Segment Start: Supplied data
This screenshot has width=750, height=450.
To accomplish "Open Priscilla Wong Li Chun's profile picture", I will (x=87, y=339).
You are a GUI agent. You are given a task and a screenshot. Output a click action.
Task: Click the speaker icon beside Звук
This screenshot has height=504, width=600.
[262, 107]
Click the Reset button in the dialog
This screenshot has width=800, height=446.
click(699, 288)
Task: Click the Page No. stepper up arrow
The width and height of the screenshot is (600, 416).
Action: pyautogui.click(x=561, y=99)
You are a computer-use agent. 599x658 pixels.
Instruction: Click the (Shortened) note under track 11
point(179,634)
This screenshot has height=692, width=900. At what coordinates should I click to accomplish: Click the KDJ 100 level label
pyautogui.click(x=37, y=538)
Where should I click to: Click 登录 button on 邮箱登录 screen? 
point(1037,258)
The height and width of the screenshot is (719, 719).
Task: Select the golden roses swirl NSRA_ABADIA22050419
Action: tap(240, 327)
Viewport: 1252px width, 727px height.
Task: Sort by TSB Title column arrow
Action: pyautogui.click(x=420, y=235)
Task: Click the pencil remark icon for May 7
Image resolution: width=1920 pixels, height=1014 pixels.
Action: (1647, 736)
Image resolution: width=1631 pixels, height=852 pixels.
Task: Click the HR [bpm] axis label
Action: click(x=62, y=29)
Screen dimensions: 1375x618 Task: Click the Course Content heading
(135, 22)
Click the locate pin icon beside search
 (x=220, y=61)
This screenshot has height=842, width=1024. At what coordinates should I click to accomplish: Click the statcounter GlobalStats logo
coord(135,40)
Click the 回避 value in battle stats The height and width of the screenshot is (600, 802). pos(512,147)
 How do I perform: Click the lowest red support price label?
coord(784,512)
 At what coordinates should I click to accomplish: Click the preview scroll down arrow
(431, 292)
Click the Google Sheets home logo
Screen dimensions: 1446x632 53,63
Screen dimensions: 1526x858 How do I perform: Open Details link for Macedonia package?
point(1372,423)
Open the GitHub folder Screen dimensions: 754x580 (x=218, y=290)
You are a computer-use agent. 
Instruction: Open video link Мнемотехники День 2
Segment End: Supplied data
→ About this exercise
Search the records for the word "agent", then list every line that has it.

→ Problem solution
You are a GUI agent. You are given a task and a screenshot. Output a click action.
You are a computer-use agent. 599x658 pixels.
You are a computer-use agent. 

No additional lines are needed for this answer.